Sure, there are things to do right after someone dies: breaking the news to others, sorting out leases and mortgages and utility bills, cancelling their mobile phone, closing their bank accounts, organising the funeral.
These logistical tasks are not sufficient to keep you busy enough to distract you from the weird thoughts that make you feel like a freak, the shocks of guilt that accompany any accidental smiles, bone-crushing sorrow that disallows sleep, creating more hours to fill.
You are surrounded by grieving people. You don’t know what to do for them and they feel the same. There’s a lot of communal sitting and staring.
The most pressing activity is accepting that the person is gone and that’s not so much an activity as a process to be endured. In between being pounded by waves of realisation you need things to keep busy with and there is surprisingly little to do.
So I consider myself lucky that in my family I get the job of writing eulogies. I have always processed things by putting them into words, even if no one ever sees them.

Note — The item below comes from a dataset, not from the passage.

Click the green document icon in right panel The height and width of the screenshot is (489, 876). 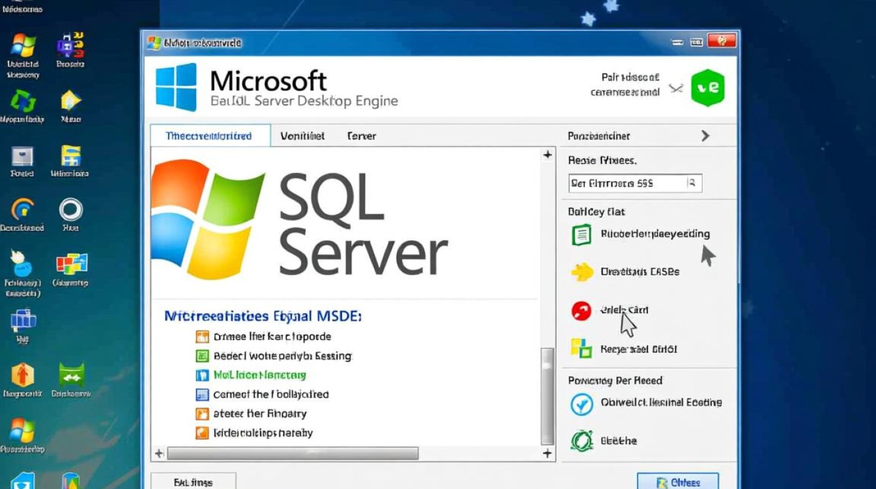point(581,234)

Something about penning a simple, precise description gives me such satisfaction it is healing. With a eulogy it’s also the act of sorting through someone’s life and recording it, of talking to other people who loved them, of describing who they were and all the things they meant to the world. It helps to explain my grief to me.
No one in my immediate family has passed away yet and sometimes I’m not certain I’ll be able to do it for them, if I’m still around to do so.
Until I remember the sheer boredom of acute loss and I am as sure as one can ever be of the future that I will welcome the relief of a to do list.